Um Homem Valente de Verdade = Histórias de Amor Safado.

Aquela minha viagem madrugada adentro corria monótona e sem graça alguma. As três colegas que viajavam comigo em meu carro, uma sentada no banco da frente, ao meu lado, mas quase colada à porta do passageiro, e as outras duas no banco de trás, pareciam disputar entre si um campeonato de mutismo.

Tentei, apenas por delicadeza, entabular uma conversa que se generalizasse, mas não obtendo sucesso logo de início, resolvi viajar calado e prestando atenção à estrada escura. Finalmente liguei o rádio e desliguei-me delas.

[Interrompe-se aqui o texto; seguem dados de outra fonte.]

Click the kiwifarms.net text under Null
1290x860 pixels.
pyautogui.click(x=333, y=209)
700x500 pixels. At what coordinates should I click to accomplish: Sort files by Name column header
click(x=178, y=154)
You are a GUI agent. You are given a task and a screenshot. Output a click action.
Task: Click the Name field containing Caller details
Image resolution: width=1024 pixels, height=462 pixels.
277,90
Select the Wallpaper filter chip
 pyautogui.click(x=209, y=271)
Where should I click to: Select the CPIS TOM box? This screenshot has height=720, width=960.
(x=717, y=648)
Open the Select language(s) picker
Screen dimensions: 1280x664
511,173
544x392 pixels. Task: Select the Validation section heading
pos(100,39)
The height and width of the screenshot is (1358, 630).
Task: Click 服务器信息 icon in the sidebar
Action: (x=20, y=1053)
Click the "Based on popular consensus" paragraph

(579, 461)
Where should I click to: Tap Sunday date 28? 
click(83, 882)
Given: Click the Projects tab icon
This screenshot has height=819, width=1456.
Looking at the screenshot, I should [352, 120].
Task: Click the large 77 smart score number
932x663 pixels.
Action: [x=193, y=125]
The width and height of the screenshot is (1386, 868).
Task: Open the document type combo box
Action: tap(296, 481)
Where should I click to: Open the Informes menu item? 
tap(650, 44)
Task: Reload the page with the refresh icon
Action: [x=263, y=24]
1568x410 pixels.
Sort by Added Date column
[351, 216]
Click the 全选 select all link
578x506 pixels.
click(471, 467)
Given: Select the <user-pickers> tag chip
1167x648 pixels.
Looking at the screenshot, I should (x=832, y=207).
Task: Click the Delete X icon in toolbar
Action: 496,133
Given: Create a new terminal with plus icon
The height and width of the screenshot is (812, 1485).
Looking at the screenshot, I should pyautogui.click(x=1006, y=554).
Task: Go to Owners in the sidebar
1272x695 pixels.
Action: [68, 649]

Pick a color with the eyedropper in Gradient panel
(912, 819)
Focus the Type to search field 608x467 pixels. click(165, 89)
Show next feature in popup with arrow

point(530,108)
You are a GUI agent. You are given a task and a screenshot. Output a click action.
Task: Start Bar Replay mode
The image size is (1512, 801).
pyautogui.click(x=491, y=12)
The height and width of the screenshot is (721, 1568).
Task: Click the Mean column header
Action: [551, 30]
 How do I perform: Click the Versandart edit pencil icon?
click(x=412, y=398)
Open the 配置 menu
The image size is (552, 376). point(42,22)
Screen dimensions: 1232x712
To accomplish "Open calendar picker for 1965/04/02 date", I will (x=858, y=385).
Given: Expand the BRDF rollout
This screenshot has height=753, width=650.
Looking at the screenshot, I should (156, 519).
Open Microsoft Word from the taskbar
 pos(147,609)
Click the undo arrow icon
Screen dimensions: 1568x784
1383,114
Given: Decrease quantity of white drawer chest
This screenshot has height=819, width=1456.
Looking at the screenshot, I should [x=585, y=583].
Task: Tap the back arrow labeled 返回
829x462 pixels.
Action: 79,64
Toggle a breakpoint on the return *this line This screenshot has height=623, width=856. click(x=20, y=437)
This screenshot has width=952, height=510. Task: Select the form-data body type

Ouvi notícias, algumas músicas, mais notícias, mais músicas, até que resolvi procurar uma estação que me agradasse realmente e, virando o dial pra lá e pra cá, acabei passando por uma onde uma voz de mulher iniciava uma história de terror e garantia que todos os ouvintes ficariam de cabelos em pé ao ouvi-la. Deixei o ponteiro parado naquela estação e passei a escutar com atenção a história, que começou mais ou menos assim: “Naquela estrada escuríssima, de péssimo asfalto e muita vegetação lateral, espessa, de ambos os lados, um homem viajava em seu carro. Viajava em seu carro e levava com ele três belas moças. Três belas moças que iam caladas, absortas em seus pensamentos, pensando talvez em seus namorados, maridos, amantes, quem sabe? e nenhum dos ocupantes daquele veículo automotivo pronunciava uma única palavra. Silêncio total. Silêncio pesado. Silêncio sem barulho. E os quilômetros se sucedendo, um após outro, a cada mil metros exatos. Curvas sinuosas para ambos os dois lados, subidas em fortes aclives, descidas em violentos declives, e a paisagem “obnubilizada” pela noite escura, e sem qualquer tipo de luz ou iluminação, nem mesmo a tênue e fraca claridade da lua surgindo naquelas horas avançadas da madrugada. Um vento frio, gélido, cortante, penetrante mesmo, penetrava no veículo, balançava os longos cabelos de uma das moças e parecia trazer uma mensagem do além...”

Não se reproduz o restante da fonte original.